The five tools
| Tool | What it does |
|---|---|
| knobe_verify | Integrity and conformance verdict for a file or pasted text: the protocol's four states, a separate conformance axis with each issue listed, both hashes, and lens.py's exit code. |
| knobe_read | An obligations-first read: the first content block is the sealed-context preamble (integrity verdict, provenance, license, trust posture, obligations), so an agent reads the conditions before the content. The second block carries the payload metadata and markdown body. |
| knobe_create | Assemble and seal a new object from fields and a body. The sealed file self-verifies before it is returned, and can be written to a path. |
| knobe_transform | Seal a derivative of a verified original. The derivative's parents field records the original's title and payload hash automatically; a broken seal cannot anchor a chain. |
| knobe_permits | Evaluate a proposed action (summarize, excerpt, translate, train, redistribute, publish, ...) against the object's own sealed terms. |
Resources and a prompt
The 31-fixture corpus ships with the package and is browsable as MCP resources: knobe://examples/… (sealed real-world KNOBEs), knobe://vectors/… (conformance and adversarial vectors with known verdicts), and knobe://guide (orientation for agents). A knobe-guarded-summarize prompt encodes the basic procedure: verify, consult the sealed terms, then act, qualify, or decline with a cited clause.
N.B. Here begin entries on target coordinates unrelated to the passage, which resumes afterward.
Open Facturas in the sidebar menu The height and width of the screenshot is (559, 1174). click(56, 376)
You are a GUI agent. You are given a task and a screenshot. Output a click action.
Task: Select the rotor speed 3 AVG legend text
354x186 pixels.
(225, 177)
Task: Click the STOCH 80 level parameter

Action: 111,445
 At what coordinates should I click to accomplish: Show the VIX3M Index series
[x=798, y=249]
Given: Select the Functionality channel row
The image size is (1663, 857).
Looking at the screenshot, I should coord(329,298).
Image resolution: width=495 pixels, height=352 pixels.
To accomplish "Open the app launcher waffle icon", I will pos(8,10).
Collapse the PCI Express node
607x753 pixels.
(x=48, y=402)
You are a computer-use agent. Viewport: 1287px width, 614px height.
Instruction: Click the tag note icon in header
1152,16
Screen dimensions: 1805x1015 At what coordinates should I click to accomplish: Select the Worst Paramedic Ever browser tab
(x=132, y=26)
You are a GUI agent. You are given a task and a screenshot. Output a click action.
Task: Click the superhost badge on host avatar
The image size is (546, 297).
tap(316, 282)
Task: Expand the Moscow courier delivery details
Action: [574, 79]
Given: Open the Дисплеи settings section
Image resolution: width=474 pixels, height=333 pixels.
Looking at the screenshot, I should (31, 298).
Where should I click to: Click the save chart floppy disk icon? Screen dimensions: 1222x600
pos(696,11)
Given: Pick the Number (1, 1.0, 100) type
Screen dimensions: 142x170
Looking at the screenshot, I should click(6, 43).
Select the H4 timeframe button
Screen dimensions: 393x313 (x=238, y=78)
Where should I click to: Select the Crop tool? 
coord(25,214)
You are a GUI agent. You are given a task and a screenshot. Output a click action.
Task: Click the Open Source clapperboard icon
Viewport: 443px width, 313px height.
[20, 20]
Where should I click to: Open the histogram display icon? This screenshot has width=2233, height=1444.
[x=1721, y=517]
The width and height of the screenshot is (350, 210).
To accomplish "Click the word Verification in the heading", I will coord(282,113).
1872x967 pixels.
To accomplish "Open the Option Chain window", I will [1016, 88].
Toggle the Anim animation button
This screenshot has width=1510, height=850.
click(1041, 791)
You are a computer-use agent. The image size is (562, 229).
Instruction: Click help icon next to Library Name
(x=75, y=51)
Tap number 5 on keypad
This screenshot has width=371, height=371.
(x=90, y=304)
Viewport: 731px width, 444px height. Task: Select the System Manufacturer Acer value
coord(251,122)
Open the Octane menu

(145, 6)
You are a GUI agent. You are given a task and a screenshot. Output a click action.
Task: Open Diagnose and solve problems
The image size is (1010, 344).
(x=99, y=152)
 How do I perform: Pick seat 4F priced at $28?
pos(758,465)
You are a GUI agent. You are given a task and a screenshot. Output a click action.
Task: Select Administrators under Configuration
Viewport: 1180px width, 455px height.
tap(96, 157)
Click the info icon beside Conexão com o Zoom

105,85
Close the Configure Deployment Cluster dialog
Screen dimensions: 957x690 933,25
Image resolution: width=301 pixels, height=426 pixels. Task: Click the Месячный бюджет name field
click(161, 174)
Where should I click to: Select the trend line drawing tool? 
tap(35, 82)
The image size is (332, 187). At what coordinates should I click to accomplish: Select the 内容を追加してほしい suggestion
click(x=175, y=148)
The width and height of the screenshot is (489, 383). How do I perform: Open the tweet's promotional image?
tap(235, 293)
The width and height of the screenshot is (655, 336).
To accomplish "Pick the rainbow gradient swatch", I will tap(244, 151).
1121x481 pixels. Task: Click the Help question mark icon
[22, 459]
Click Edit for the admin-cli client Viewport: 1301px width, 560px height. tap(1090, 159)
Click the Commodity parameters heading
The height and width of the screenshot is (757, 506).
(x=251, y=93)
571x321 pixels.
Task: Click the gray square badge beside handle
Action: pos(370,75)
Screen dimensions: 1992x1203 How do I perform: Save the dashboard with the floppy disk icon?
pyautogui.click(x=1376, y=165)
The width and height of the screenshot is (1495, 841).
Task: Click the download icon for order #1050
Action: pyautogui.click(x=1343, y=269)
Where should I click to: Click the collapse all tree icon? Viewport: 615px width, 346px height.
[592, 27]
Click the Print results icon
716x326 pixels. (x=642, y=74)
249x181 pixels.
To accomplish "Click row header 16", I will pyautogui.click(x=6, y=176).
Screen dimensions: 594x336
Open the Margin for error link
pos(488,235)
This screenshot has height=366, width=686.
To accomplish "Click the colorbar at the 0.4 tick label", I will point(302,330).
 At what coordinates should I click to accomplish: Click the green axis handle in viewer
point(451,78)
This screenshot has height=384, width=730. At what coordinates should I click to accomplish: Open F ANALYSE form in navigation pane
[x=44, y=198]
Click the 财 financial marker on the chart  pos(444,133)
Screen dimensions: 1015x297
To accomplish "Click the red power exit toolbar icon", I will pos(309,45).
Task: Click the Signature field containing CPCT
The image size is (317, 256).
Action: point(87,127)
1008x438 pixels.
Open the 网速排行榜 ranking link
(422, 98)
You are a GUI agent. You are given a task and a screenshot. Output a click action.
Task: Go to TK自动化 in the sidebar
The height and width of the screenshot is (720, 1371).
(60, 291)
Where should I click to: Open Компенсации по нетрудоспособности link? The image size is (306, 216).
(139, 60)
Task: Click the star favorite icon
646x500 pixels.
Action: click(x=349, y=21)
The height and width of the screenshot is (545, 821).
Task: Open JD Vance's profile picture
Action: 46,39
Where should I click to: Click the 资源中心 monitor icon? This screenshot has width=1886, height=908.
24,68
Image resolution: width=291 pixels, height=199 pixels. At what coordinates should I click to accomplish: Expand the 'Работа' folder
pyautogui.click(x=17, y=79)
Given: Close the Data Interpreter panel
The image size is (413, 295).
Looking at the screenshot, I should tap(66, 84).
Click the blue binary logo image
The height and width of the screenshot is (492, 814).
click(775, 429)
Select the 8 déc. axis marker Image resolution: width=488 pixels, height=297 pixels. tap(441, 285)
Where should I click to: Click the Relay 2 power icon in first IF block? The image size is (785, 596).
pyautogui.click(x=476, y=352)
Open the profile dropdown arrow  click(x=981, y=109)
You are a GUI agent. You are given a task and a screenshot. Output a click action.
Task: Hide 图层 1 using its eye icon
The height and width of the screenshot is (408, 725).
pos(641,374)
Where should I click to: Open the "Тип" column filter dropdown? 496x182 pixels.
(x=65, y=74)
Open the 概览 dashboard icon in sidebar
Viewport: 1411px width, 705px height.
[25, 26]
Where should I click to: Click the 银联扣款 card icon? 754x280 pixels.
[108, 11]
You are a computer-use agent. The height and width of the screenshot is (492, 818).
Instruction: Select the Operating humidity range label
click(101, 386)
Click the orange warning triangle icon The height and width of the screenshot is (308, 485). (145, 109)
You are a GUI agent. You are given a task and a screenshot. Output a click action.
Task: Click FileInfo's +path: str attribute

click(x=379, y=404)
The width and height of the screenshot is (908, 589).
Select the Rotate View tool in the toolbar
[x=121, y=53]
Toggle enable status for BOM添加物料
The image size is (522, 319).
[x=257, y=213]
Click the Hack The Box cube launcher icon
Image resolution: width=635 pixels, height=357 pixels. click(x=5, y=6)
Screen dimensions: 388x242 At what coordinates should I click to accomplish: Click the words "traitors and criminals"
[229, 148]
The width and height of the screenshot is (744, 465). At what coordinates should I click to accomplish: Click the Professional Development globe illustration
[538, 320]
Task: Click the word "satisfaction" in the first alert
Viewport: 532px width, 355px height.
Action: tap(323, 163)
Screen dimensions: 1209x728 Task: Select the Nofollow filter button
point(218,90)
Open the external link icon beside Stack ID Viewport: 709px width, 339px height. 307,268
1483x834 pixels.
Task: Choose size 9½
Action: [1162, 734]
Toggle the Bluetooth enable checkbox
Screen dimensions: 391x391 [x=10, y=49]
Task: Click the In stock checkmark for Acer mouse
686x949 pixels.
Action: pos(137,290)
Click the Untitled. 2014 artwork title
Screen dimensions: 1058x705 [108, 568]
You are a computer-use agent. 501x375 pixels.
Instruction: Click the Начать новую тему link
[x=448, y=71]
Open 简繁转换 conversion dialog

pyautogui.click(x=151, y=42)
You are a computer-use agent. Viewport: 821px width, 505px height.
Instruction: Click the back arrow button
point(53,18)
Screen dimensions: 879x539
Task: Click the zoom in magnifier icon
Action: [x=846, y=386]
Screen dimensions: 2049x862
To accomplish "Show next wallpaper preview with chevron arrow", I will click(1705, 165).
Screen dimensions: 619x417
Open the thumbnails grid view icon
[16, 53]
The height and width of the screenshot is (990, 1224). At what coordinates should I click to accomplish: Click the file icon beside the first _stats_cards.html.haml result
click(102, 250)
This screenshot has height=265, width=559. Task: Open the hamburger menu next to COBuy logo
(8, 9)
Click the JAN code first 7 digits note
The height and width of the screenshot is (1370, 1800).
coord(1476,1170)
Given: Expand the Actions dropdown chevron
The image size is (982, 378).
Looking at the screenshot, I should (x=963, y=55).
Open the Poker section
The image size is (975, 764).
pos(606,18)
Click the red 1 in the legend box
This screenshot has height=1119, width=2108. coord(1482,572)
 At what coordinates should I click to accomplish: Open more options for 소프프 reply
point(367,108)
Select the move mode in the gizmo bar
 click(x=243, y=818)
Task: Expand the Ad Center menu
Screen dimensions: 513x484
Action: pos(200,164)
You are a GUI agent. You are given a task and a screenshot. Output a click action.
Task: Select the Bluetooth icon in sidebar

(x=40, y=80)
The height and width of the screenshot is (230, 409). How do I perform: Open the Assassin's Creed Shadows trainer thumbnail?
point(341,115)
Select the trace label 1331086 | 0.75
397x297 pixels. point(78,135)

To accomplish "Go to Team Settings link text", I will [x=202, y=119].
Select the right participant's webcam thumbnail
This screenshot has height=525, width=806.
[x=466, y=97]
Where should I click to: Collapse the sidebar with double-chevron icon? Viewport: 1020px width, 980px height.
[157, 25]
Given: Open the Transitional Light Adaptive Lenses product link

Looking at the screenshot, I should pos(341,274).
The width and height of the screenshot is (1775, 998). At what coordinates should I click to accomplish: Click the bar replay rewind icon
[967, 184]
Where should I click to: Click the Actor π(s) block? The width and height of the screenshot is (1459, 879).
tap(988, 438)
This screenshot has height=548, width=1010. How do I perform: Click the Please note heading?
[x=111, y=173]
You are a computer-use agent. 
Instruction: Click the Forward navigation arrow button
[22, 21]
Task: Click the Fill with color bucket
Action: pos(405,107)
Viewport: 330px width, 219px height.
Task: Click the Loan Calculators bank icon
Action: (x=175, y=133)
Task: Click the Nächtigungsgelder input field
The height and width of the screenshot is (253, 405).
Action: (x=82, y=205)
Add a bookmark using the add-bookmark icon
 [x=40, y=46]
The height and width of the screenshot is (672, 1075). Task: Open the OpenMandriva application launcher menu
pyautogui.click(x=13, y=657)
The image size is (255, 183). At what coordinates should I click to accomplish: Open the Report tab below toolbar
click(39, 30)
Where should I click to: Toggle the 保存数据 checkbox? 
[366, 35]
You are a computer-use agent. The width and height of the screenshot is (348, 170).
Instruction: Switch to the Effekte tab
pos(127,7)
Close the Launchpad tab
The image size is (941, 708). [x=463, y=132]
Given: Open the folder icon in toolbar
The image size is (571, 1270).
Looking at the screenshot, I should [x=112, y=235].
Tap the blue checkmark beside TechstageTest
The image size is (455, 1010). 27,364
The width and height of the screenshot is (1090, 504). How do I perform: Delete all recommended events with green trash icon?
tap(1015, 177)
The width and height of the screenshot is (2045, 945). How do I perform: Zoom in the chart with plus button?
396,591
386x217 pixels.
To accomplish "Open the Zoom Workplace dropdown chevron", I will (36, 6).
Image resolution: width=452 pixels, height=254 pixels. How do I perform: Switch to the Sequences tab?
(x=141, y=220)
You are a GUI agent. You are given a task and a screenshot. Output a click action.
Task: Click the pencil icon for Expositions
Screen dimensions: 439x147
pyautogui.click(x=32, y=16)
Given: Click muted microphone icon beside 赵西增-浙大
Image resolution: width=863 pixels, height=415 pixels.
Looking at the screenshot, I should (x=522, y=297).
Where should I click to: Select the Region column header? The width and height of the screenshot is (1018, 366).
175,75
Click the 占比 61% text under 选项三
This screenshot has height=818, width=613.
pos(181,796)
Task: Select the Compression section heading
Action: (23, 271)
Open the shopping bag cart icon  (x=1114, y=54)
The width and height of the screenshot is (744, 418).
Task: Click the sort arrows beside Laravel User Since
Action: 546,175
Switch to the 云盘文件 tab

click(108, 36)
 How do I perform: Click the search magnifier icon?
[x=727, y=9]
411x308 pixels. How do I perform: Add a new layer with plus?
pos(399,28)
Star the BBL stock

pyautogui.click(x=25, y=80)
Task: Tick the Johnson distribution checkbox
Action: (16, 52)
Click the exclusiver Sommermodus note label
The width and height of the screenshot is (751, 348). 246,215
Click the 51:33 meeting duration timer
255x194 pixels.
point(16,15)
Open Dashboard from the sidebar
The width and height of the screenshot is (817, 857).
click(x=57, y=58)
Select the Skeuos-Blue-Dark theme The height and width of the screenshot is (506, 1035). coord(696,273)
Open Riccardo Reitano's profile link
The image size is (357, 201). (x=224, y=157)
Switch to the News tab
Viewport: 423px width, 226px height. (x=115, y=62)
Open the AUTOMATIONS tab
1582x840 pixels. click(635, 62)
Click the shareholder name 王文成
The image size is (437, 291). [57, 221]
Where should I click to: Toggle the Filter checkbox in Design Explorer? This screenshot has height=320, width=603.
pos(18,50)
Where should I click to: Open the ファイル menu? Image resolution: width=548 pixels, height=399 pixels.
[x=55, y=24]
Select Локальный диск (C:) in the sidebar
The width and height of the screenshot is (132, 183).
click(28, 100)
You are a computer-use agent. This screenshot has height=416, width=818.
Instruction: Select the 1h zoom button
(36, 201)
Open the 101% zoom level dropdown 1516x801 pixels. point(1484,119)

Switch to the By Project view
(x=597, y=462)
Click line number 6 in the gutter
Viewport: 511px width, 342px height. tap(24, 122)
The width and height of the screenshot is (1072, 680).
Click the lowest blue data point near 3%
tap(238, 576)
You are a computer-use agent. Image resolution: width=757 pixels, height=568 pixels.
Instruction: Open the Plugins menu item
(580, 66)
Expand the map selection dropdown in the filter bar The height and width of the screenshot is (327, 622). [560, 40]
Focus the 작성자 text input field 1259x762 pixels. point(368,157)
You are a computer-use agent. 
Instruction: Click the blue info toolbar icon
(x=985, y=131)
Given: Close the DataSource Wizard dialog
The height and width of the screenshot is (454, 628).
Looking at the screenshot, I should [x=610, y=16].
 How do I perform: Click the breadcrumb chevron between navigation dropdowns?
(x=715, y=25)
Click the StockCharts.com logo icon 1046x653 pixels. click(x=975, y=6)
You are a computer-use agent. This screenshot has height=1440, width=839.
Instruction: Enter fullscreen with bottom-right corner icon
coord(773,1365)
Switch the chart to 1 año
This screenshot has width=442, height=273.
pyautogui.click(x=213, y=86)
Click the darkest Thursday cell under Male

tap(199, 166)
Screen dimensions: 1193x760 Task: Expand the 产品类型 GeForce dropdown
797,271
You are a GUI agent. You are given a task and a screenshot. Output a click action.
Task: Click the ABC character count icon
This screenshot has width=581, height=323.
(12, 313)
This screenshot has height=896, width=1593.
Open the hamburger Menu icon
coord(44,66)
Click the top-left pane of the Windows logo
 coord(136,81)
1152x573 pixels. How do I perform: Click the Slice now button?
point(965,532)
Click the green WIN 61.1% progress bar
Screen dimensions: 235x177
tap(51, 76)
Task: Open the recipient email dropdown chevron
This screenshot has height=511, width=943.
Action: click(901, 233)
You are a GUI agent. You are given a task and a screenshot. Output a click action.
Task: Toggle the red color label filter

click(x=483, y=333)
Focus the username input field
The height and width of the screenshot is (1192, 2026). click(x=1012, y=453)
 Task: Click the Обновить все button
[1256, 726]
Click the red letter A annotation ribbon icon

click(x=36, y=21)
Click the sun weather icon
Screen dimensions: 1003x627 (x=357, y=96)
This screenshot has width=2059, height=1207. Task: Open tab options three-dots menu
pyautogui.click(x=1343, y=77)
What knobe_permits returns
The evaluation reads the sealed record itself: quarantine status, privacy level, license posture, and any namespaced extension terms the author declared. The verdict is true, false, or "conditional", with the obligations that apply and a basis list citing each sealed field that produced it:
{
"action": "redistribute",
"allowed": false,
"obligations": ["quarantined: inspect and establish trust before relying on the content"],
"basis": [
{ "field": "privacy_level", "value": "sensitive", "effect": "deny distribution actions" },
{ "field": "license", "value": "All rights reserved", "effect": "no redistribution granted" }
],
"integrity": { "state": "verified", "conformance": "valid" }
}
An agent that consults this before acting can decline with a quoted source rather than a guess. Two boundaries hold throughout: a file whose seal fails verification permits nothing, and the verdict reports what the object declares. Enforcement belongs to the caller; a verified seal confirms integrity, not truth.
Install
From a checkout of the repository (the server lives in mcp/; run npm install there once):
{
"mcpServers": {
"knobe": {
"command": "node",
"args": ["/absolute/path/to/knobe-protocol/mcp/server.mjs"]
}
}
}
- Claude Desktop: add the block to
claude_desktop_config.json(Settings → Developer → Edit Config). - Claude Code:
claude mcp add knobe -- node /absolute/path/to/knobe-protocol/mcp/server.mjs - Cursor / Windsurf / others: add the same server block to the client's MCP configuration file.
Requires Node 20 or later. Once the package is published to npm as knobe-mcp, the command becomes npx -y knobe-mcp with no checkout needed.
Data flow and verification
Files are read from the paths you pass (or from pasted text), processed in the server process, and optionally written to a path you name. Nothing is transmitted anywhere; the server has no network code.
The engine is knobe-core.js, the dependency-free ES module whose verdicts are checked against lens.py across the published test corpus; the parity claim and its command are on the implementations page. The package's own test suite drives every tool through a full MCP client/server round-trip and byte-compares the vendored engine against the repository copy. Where any implementation disagrees with lens.py, lens.py is right.